Law School Dean to Take Temporary Leave

President Snyder and Provost Baeslack Implicated in Amended Allegations

Following allegations of retaliatory conduct, outlined in a lawsuit filed against him and Case Western Reserve University, Law School Dean Lawrence E. Mitchell announced that he will take a temporary leave of absence. Mitchell made his announcement in an email to staff and students Wednesday, stating “I intend to take full advantage of the legal process to seek justice.”

Mitchell’s leave comes on the heels of an amended complaint, filed Oct. 31, that expands the scope of allegations facing him. The plaintiff, CWRU School of Law Professor Raymond Ku, alleges that Mitchell and the university, including President Barbara Snyder and Provost and Executive Vice President W. A. “Bud” Baeslack, colluded in retaliatory conduct following Ku’s attempts to report sexual harassment by Mitchell in late 2011.

Ku, a tenured member of the law school faculty, alleges that Mitchell engaged in sexually inappropriate conduct with female members of the faculty and staff of the Law School on multiple instances, including at a party in Mitchell’s residence in Cleveland Heights on August 28. According to the complaint, Ku’s attempts to report Mitchell’s misconduct were rebuffed, resulting in loss of pay, emotional damages and breach of contract. Ku, a well-respected member of the Law School faculty both inside and outside the university, was serving as the Associate Dean for Academic Affairs at the time, second to Mitchell.

The suit alleges that Mitchell engaged in a pattern of sexual misconduct at both CWRU and George Washington Law School, his previous employer, including marrying a student, subsequently divorcing her and re-marrying a fellow law faculty member. Ku’s suit alleges that, while at CWRU, six professors experienced sexually inappropriate harassment from Mitchell, along with four members of the administrative staff and a law student. Several of these individuals allegedly stated to Ku that they feared for their jobs if they reported Mitchell’s misconduct. These staff members remained unnamed in the court document, as Ku is attempting to protect their identities.
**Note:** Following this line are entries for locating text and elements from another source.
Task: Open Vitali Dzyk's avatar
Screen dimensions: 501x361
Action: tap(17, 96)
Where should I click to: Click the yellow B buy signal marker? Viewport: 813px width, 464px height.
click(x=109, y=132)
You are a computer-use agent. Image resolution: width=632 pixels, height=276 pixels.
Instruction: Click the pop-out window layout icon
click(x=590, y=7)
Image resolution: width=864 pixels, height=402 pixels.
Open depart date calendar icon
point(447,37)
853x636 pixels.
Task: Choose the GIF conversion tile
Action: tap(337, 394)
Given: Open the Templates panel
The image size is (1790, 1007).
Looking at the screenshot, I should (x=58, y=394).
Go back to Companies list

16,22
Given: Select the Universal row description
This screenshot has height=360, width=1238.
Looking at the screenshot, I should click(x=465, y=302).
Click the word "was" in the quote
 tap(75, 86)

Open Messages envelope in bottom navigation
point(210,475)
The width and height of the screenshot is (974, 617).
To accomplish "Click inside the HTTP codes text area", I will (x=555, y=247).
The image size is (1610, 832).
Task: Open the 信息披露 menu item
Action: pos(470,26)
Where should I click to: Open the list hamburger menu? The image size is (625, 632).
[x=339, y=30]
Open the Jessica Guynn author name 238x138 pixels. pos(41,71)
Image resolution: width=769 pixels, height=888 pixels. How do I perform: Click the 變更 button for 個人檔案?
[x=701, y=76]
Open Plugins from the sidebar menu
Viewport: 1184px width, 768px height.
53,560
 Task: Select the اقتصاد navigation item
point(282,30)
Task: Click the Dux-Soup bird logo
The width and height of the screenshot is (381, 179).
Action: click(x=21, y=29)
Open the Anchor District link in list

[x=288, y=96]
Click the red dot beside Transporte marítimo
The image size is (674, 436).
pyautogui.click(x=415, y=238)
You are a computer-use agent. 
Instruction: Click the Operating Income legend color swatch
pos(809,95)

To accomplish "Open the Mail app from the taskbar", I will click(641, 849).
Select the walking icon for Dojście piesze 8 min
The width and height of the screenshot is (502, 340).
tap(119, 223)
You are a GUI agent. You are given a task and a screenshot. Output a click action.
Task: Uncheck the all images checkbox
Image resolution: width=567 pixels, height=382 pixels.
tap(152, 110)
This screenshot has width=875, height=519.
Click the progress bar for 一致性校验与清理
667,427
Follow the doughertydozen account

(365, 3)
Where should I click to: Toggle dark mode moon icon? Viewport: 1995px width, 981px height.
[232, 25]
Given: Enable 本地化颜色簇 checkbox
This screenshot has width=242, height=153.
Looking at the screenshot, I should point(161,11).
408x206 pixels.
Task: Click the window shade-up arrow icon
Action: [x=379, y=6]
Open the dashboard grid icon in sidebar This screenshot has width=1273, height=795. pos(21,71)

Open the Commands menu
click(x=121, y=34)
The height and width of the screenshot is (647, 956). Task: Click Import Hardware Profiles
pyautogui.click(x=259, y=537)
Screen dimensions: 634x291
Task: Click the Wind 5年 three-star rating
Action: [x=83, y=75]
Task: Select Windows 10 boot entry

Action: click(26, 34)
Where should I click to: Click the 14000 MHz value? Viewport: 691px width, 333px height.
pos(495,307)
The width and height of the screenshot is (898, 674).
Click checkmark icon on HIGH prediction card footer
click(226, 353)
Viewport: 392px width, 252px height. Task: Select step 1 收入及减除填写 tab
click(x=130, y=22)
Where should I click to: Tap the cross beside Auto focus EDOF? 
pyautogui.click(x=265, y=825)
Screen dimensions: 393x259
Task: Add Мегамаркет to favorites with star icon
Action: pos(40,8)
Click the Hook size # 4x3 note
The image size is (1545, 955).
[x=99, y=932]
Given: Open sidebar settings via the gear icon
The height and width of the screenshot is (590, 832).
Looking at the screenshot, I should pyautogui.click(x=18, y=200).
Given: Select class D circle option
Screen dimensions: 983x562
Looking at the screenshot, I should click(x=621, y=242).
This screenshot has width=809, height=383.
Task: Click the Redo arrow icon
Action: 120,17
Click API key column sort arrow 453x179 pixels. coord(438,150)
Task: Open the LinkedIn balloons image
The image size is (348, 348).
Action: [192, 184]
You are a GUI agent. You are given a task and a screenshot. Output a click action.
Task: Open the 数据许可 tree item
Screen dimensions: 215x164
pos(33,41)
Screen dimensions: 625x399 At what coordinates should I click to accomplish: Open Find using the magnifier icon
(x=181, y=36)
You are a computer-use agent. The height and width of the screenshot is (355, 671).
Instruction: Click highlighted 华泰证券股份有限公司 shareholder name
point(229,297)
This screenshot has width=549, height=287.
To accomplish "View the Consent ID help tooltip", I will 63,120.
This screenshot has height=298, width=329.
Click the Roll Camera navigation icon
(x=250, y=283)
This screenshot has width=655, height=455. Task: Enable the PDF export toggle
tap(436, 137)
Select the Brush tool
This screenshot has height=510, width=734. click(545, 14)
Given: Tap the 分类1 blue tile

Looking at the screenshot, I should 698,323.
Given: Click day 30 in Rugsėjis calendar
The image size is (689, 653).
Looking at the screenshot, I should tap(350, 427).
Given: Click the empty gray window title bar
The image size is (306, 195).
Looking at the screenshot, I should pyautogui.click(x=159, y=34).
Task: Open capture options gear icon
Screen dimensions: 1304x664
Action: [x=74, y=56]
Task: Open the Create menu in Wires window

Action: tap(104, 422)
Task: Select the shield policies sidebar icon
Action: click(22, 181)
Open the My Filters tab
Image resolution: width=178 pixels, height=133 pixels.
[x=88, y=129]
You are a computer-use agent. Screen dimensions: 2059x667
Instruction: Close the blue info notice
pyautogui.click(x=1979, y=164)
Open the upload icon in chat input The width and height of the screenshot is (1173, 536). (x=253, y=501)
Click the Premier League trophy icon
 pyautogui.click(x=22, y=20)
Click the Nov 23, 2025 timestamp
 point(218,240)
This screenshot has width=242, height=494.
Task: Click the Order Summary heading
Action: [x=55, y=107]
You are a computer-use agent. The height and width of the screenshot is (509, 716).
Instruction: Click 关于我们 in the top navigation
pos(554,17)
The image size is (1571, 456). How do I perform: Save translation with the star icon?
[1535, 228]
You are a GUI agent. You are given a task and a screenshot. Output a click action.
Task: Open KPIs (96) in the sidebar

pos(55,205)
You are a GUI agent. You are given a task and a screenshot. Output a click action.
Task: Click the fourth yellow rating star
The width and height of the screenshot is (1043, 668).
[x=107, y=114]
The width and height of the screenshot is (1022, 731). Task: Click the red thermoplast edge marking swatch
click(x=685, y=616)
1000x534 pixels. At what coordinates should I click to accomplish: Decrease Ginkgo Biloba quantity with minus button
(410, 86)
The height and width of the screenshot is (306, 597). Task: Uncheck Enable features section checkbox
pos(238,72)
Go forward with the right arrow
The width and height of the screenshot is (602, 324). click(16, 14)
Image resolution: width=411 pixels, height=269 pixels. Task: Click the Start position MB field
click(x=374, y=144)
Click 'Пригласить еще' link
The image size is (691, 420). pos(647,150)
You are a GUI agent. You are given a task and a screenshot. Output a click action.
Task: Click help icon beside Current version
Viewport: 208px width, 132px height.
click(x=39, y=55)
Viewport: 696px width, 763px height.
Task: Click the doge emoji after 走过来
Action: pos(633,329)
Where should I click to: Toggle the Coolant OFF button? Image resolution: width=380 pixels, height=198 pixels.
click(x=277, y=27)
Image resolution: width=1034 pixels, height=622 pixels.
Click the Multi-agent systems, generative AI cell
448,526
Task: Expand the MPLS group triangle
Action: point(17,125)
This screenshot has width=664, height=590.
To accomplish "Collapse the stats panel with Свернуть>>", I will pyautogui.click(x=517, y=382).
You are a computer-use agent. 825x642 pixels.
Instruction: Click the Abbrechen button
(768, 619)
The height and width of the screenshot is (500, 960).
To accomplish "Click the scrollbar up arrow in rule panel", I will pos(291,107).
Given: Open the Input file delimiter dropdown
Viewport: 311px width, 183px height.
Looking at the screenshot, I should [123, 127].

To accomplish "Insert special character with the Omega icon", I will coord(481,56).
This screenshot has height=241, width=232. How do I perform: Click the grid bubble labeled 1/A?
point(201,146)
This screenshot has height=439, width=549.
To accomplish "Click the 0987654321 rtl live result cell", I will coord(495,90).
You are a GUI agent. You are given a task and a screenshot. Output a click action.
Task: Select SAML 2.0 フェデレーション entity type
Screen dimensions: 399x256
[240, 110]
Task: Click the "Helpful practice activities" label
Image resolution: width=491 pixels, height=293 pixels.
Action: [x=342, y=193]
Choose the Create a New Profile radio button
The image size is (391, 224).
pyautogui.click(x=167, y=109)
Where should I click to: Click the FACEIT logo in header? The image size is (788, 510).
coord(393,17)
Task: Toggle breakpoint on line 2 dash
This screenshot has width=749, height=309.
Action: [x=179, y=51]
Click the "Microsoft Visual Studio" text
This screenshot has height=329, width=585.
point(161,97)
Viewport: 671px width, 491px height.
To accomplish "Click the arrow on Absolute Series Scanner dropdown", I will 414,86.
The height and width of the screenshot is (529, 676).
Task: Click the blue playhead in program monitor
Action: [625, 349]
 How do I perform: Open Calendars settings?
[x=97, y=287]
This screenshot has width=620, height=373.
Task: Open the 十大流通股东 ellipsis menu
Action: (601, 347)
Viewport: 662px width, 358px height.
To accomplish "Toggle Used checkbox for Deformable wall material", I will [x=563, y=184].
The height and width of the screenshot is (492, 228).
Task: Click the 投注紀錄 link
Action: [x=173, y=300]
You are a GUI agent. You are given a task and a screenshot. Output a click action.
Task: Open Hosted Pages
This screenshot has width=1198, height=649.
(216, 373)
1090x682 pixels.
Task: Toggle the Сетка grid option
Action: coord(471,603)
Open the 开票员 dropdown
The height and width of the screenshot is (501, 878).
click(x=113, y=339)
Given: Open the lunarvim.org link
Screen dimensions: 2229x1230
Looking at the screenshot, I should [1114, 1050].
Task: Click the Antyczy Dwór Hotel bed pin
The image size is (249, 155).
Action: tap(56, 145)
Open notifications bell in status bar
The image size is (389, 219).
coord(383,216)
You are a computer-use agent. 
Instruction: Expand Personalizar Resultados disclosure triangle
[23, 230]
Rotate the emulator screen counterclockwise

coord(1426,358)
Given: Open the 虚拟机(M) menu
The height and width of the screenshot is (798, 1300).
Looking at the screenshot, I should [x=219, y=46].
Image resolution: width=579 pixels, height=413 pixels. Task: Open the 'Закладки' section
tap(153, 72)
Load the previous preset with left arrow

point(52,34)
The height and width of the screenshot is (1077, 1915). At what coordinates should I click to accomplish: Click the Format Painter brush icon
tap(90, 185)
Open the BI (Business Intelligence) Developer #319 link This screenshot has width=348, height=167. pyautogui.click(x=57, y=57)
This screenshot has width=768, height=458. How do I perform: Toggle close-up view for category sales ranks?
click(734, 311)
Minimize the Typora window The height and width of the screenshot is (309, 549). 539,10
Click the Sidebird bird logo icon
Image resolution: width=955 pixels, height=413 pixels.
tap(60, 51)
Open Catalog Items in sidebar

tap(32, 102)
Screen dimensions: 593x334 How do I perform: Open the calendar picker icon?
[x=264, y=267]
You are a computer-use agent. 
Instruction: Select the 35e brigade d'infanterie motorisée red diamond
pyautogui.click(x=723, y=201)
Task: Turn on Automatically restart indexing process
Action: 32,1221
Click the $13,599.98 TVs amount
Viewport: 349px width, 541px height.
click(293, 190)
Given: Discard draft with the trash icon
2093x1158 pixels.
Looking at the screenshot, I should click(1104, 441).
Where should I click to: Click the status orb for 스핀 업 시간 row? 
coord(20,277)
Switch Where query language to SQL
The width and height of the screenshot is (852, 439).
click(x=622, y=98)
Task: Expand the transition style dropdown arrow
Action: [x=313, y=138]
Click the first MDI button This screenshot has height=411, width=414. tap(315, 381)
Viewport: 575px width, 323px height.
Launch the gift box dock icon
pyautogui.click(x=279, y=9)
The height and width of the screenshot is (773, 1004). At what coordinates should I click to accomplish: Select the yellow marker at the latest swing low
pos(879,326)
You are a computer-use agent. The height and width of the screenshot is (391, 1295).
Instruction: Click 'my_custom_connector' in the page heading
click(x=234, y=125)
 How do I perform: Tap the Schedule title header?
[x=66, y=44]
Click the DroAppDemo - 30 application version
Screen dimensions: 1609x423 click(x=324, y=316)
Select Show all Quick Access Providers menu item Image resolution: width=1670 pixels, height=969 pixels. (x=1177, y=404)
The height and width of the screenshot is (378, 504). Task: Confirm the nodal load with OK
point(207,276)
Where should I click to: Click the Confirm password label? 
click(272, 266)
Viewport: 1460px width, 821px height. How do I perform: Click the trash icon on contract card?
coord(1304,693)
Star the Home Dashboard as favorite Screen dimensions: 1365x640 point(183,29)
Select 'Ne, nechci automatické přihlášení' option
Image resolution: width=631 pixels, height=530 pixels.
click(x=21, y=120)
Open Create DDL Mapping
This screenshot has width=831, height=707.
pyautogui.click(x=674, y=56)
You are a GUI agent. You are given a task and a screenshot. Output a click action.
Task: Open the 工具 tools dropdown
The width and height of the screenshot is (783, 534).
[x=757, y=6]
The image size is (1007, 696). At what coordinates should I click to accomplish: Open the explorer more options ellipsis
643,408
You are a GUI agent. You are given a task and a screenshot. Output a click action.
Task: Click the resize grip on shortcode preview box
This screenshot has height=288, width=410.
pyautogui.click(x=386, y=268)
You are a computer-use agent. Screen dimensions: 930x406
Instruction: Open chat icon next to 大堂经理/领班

According to the suit, Ku attempted to report Mitchell’s misconduct on several occasions, including meetings with Baeslack, who sent him to take the matter up with his immediate supervisor, Mitchell, in defiance of university policy. After the matter remained unresolved, the suit alleges, Mitchell launched a campaign of retaliation against Ku, who subsequently attempted to report Mitchell’s alleged wrongdoing to the Office of Inclusion, Diversity, and Equal Opportunity. The suit details meetings with Marilyn Mobley, vice president of the office of inclusion, diversity and equal opportunity, and John Clochesy, the faculty diversity officer at the time. According to the documents, Mobley reported Ku’s allegations to Snyder. Additionally, Clochesy allegedly told Ku that Baeslack “didn’t get it” in matters of sexual harassment, citing a previous issue in which an instance of sexual harassment’s significance had to be explained to him. Clochesy departed the university shortly after the incident.

When the matter went unresolved, the suit alleges, Mitchell and the administration forced the resignation of his position as Associate Dean for Academic Affairs, amounting to a pay cut. The suit also alleges the Mitchell was about to fire Ku before his resignation, a termination that was approved by Baeslack.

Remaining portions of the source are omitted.